After hearing nearly two hours of public comment overwhelmingly in opposition to the bill, the Government Operations Subcommittee on March 17 voted to approve HB 583 which will send the controversial legislation to its third committee hearing.
Republican State Rep. Frank Artiles of Miami, who filed the “Single-Sex Public Facilities” Bill Feb. 7, presented the bill to the committee, which immediately approved an amendment that would allow reporters to enter locker rooms designated for either sex.
“My bill is not attacking transgenders, bisexuals, homosexuals or any sexual orientation,” said Artiles, when asked how the bill stops criminal acts.
He told the committee the bill would be “self-enforcing” and just like before the last committee hearing, emphasized that the bill is an attempt to bring uniformity to the state, correcting what he called “overly broad” language in a Miami Dade Human Rights Ordinance.
More than 70 public speakers asked for time. Of those who spoke, just nine were in favor of the bill. Many who spoke in opposition pointed out that by definition the bill creates the problems it purports to protect against, by forcing transitioning people who are biologically women but look like men to use the women’s restroom.
“However you feel about transgender people, my gender marker on my license is female,” said Will Ryan, a biological female who is transitioning to male and presents as very traditionally male, facial hair and all. “If you don’t want men in the restroom, this is not a law to enact.”
Some speakers expressed concern for the safety of transgender people who present as women being forced to use a men’s restroom, citing the high rates of violence and harassment against that particular population.

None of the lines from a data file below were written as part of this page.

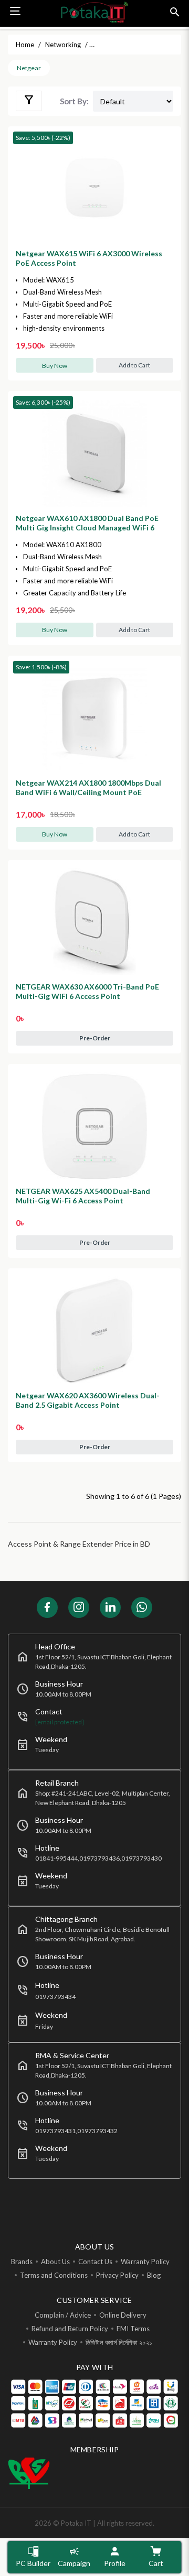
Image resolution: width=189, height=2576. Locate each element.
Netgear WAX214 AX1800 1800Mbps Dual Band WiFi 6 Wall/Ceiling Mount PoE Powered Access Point (88, 792)
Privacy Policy (117, 2275)
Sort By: (74, 101)
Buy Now (54, 365)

Other speakers spoke against the bill from an economic point of view, pointing out that it opens up business owners to frivolous lawsuits and makes Florida an unfriendly state to LGBT tourists.
“I don’t see how you’d ever enforce it without putting a security guard in front of every public restroom in the state of Florida,” said Rep. Ken Roberson, a Republican committee member who voted against the bill “I believe the argument that this bill is going to prevent crimes from occurring in restrooms that are already illegal is weak, and I think passing this bill is not going to stop that type of criminal activity that is illegal.”

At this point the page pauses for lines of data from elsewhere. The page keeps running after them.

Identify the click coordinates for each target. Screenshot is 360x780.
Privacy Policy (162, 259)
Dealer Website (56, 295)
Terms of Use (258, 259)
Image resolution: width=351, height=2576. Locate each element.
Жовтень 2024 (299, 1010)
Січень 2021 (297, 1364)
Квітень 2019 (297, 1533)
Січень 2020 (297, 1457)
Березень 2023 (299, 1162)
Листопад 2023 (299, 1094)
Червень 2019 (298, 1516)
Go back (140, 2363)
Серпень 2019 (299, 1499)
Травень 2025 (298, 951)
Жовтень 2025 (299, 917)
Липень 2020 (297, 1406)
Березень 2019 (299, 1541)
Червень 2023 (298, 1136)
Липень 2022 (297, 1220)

Roberson pointed out that generally when bills address legitimate concerns for public safety, law enforcement groups come out to speak, but those groups have been silent on HB 583.
Rep. John Cortes called the bill “a total waste of time,” and several committee members echoed speakers’ opinions that if this bill corrects a problem with a local ordinance, it should be dealt with on a local level.
Despite the bill’s approval, just two committee members spoke in favor of it: Jimmie Smith and Committee Chair Michael Bileca, both Republicans.
“If this bill was to fail, would the transgender hear our voice like we’ve heard yours today? Would you go back to your communities and ask them to fix their ordinances?,” asked Smith, stating that politicians “pander” to the transgender community and tell them “what they want to hear” with “overly broad” protection ordinances.
Bileca expressed his willingness to push a flawed bill forward, stating that Rep. Artiles has been flexible and open in amending the bill.
In closing, Artiles stated that no speaker addressed his initial concern, that the Miami Dade ordinance allows heterosexual men to enter women’s bathrooms by stating that they identify as women.
“Gender identity itself is not a protected class under Title 7. There is no such thing,” Artiles said, before asking “When does your privacy outweigh my privacy?”
He argued that the enforcement and lawsuit issues are part of the bill being a work in progress.
“I need your favorable vote to work it,” Artiles said, and asked “How about if we add hormonal treatments?” before Bileca cut him off to proceed with the favorable committee vote.